Below, I discuss the five most intriguing games on Tennessee's 2009-10 nonconference schedule.
5. Tennessee v. Charlotte: Jan. 6, 2010.
One thing that has particularly impressed me about Bruce Pearl's schedules is that the Vols consistently play mid-major programs. This includes games against traditional mid-major powers such as Gonzaga, but also includes games like this one and a December matchup against Wyoming.
The 49ers aren't fielding a particularly strong team this year--they were picked to finish seventh in the Atlantic 10 in the conferences' preseason poll--but it is good for basketball when teams from power conferences are willing to play teams from second-tier conferences.
A game against the Vols will represent a chance for Charlotte to notch a marquee win, no matter how unlikely, so Dijuan Harris and the 49ers will certainly come ready to play. I predicted a trap game when Tennessee played Temple last year, and the timing of this game is similarly precarious, as the Vols play pre-season No. 1 Kansas (more on that in a bit) four days later. Tennessee can't afford to come out flat against an A-10 opponent two years in a row.
4. Tennessee at USC: Dec. 19, 2009.
Another component of Pearl's schedules that has always been impressive is his willingness to take his team on the road. A trip to Southern California is certainly no exception to this rule.
Like the 49ers, the Trojans aren't fielding one of their stronger teams; Senior stalwarts Taj Gibson and Daniel Hackett have graduated, and former freshman sensation Demar DeRozan is now a Toronto Raptor. But there is still some talent on this roster, and Dwight Lewis will provide a good early test for the Vols' defensive backcourt.
Regardless of the level of competition, a cross-country trip is always a good experience for a college basketball team; you never know where you will have to travel to during the NCAA Tournament, so it can't hurt to get that first long trip out of the way in December.
3. U.S. Virgin Islands Paradise Jam: Nov. 20-23, 2009.
The Paradise Jam should provide the Vols with a nice mixture of opponents; it represents the first big test (or series of tests) of Tennessee's 2009-10 schedule.
The Vols are the de facto No. 2 seed in the tournament, but there are no truly bad teams (like South Dakota State, who Purdue plays in the first round) on their half of the bracket. That said, the Vols should be able to defeat East Carolina in the first round and the DePaul/Northern Iowa winner in the semfinals, setting up a probable matchup with preseason No. 7 Purdue in the tournament final.
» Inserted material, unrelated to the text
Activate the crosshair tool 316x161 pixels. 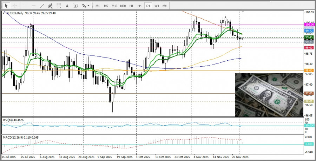(x=15, y=6)
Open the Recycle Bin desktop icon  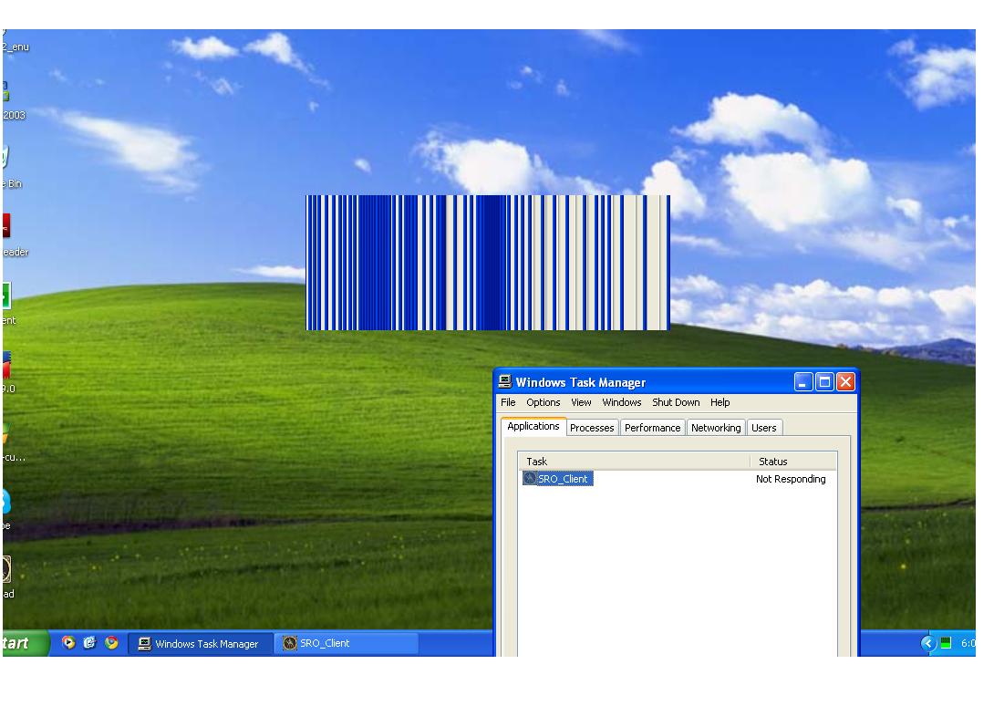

If this final were to take place, it would be one of the biggest games of Thanksgiving week, if not the biggest. The matchup between Tyler Smith and Robbie Hummel would be worth the price of admission alone, and a game against Purdue is probably the only one in which the Vols would be underdogs in 2009.
2. Tennessee at Memphis: Dec. 31, 2009.
Normally, a game against an unranked conference USA team wouldn't be worthy of the second spot on this list. But Memphis isn't just any conference USA team, and Tennessee-Memphis isn't just another game.
Plus, Memphis isn't exactly devoid of talent this year. They may not have a player of the caliber of Derrick Rose or Tyreke Evans, but Willie Kemp, Doneal Mack, and Duke transfer Elliot Williams form a pretty decent nucleus.
Add that the game is in Memphis, on New Year's Eve, and that the games between these two teams the last two years have had a total margin of victory of three points, and this contest will certainly be worth the price of admission.
1. Tennessee v. Kansas: January 10, 2010.
The Vols conclude their nonconference season with a shot at the preseason No. 1 Kansas Jayhawks. At this point, it seems as if there would be no better barometer for Tennessee before they enter conference play.
Kansas, which boasts two legitimate stars in point guard Sherron Collins and big man Cole Aldrich, will test every part of the Vols' roster. Wayne Chism and Tyler Smith must neutralize Aldrich if the Vols are to have a chance to win, as the frontcourt is the strength of the 2009-10 Tennessee team.
But the real key to this matchup--and perhaps to the Vols' season as well--lies in the point guard battle. Bobby Maze had his highs and lows last year, and Tennessee needs to see more highs if they are going to succeed against high-level competition. And there is no better competition than Sherron Collins and the Kansas Jayhawks.